From the line that contains "Given: Open the RAM unit GB dropdown" to the final line below, both included, print each line exactly and skip the pictures.

== SUPPLIED MATERIAL ==

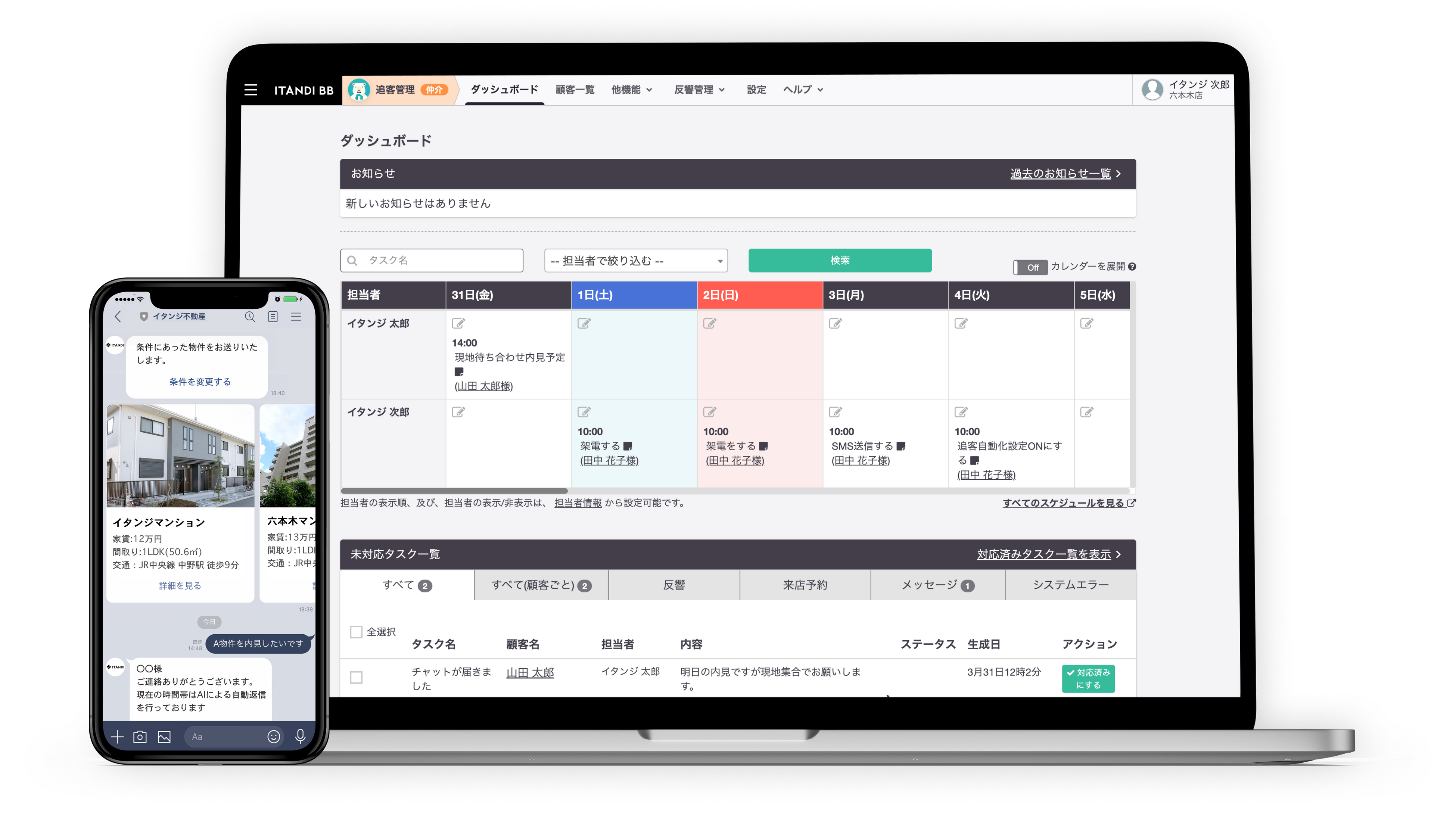Tap the search magnifier icon in phone chat header

(x=250, y=317)
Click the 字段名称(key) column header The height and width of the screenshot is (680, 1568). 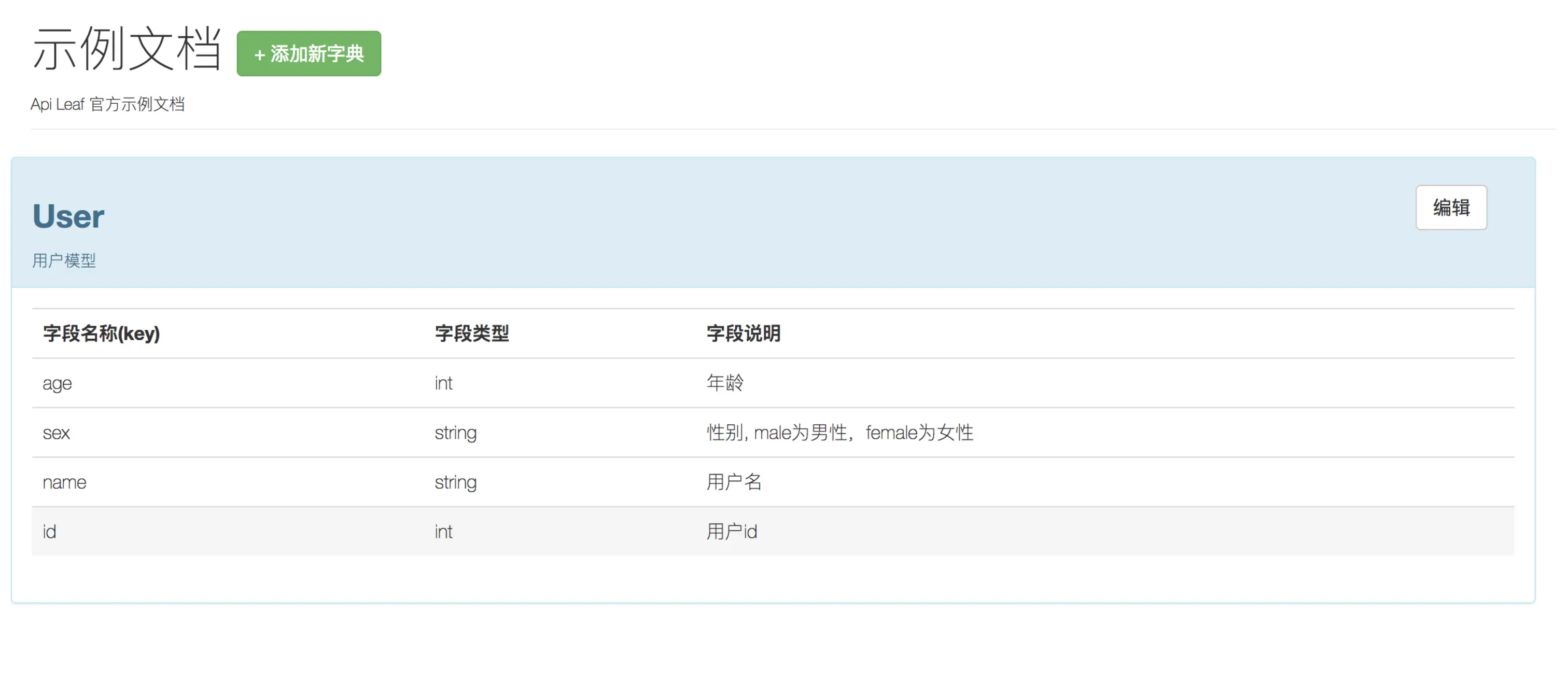point(101,334)
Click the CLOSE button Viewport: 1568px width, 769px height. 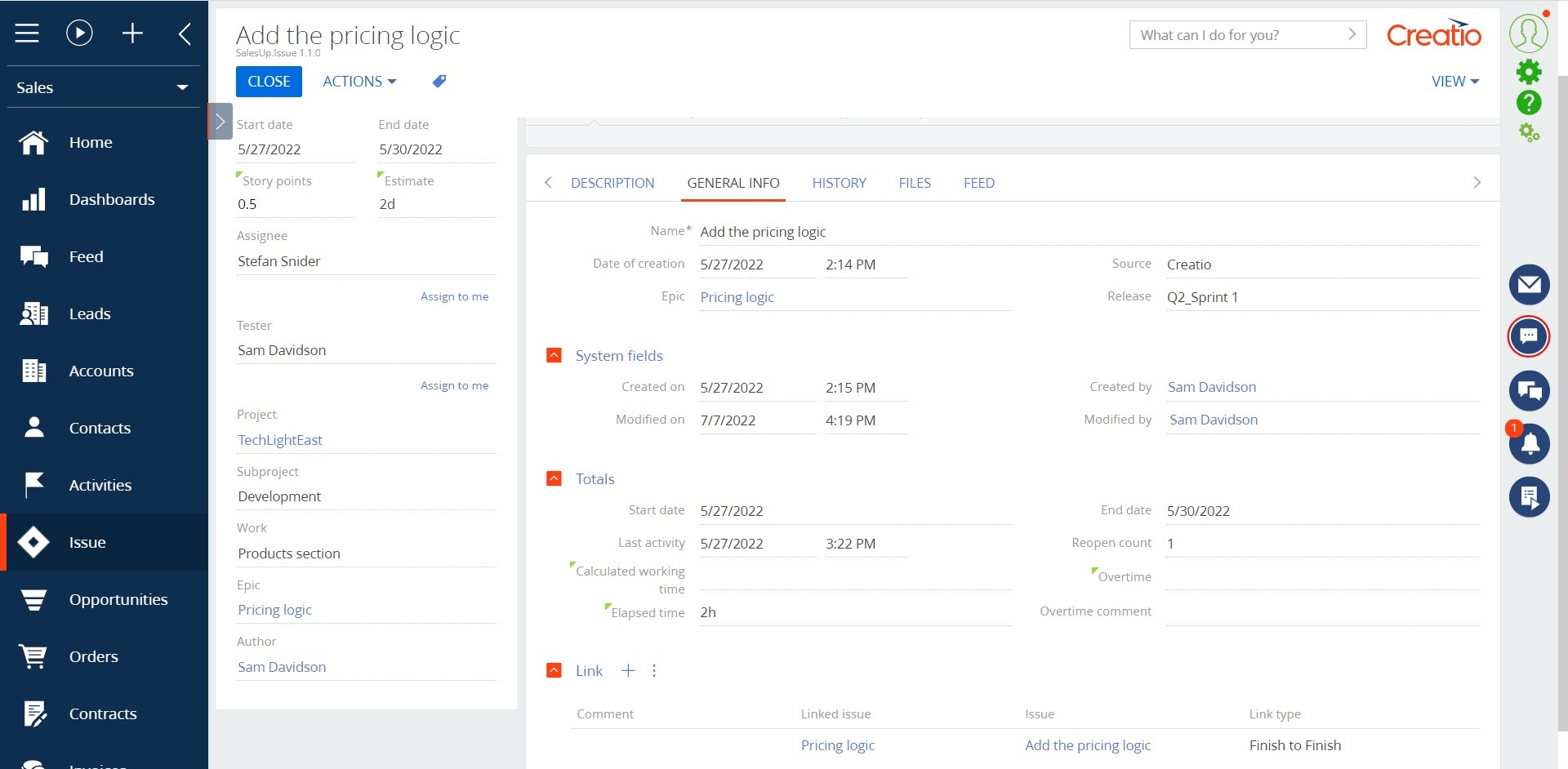click(x=269, y=81)
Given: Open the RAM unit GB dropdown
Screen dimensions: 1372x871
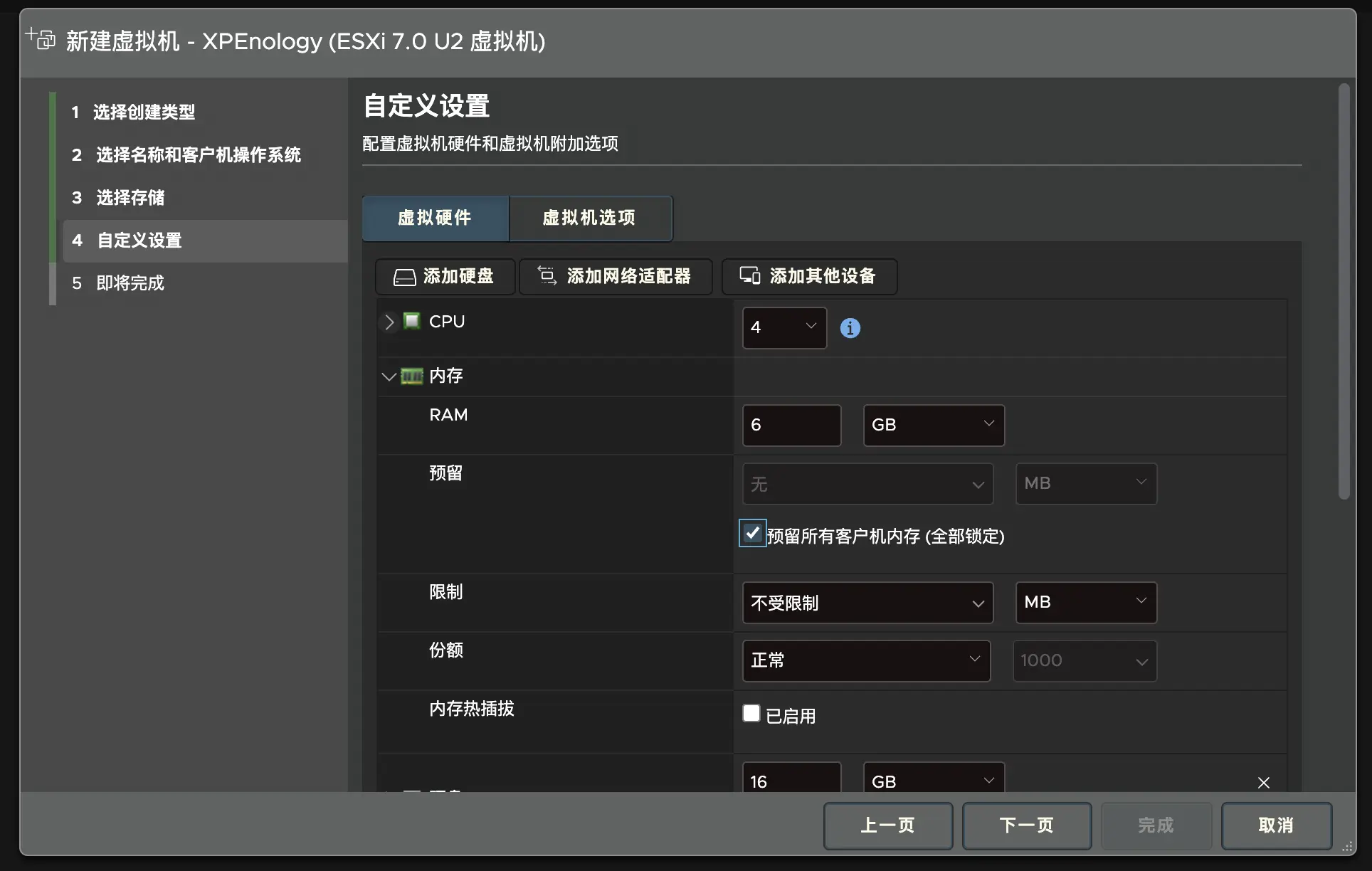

===

OUTPUT FOR THIS EXERCISE —
Given: Open the RAM unit GB dropdown
Screen dimensions: 1372x871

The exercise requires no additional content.